Date: Tue, 10 Jan 2012 07:55:51 -0500

> > > However, this also loops endlessly. The reason is most likely that bash
> > > maintains an additional internal variable holding the index of the
> > > current character, relative to the current word. While this variable is
> > > not directly accessible by the user, it is set to 0 whenever OPTIND is
> > > assigned a value.
> > [...]
> >
> > That would be a bug in bash in my opinion. If OPTIND is marked
> > local to the function, it shouldn't affect the behavior of
> > parent contexts.
> >
> > Note that that bug is also in ksh93, pdksh, mksh and posh
> > (though slightly different in that one), but not in ash nor zsh.
> >
> Seems like ksh93 (tested with version 93u 2011-02-08) implicitly declares
> OPTIND and OPTARG in functions defined in the `function NAME {}' syntax and
> everything works fine. But if OPTIND or OPTARG are explicitly declared as
> local it may not work as expected.
> Wish Chet would consider fixing this problem in future bash releases. :)

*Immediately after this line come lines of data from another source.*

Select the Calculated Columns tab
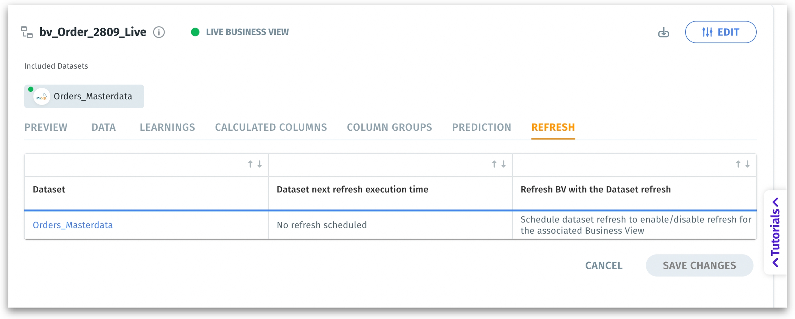The height and width of the screenshot is (319, 795). pos(271,127)
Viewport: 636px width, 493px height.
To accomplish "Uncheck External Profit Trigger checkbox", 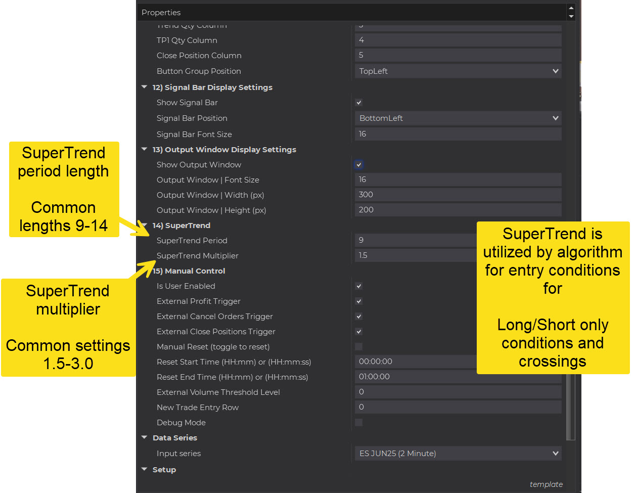I will point(359,301).
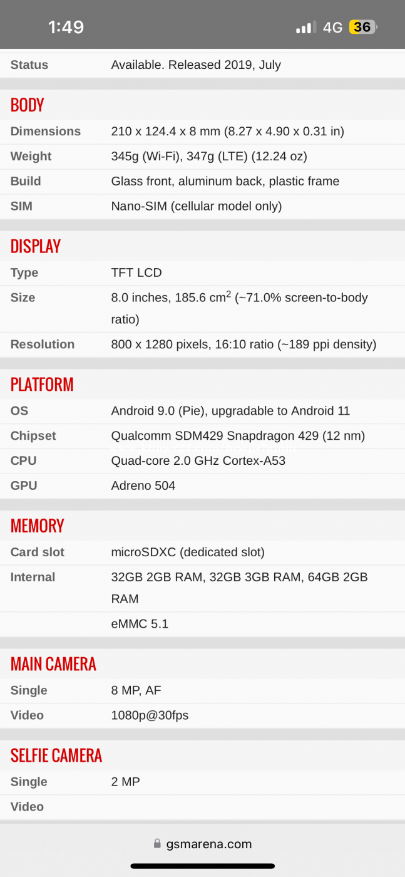Viewport: 405px width, 877px height.
Task: Tap the MAIN CAMERA section heading
Action: 53,664
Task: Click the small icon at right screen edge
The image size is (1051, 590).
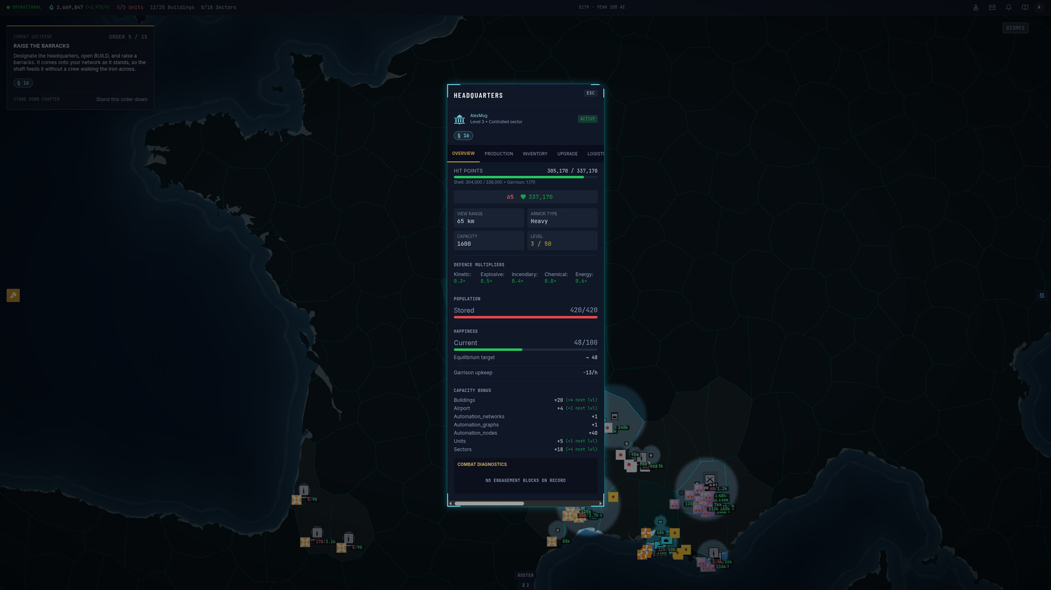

Bash doesn't have the `posix' and `non-posix' distinction between function
syntax that ksh93 makes.  All variables are global unless explicitly
declared as local.  The other thing that Posix requires is that setting
OPTIND to 1 resets getopts' internal state.  I'll take another look and
see if I can work around the issue: resetting getopts when returning from
the shell function restores the value `1' (since we're still processing
the first argument), which causes getopts' internal state to reset.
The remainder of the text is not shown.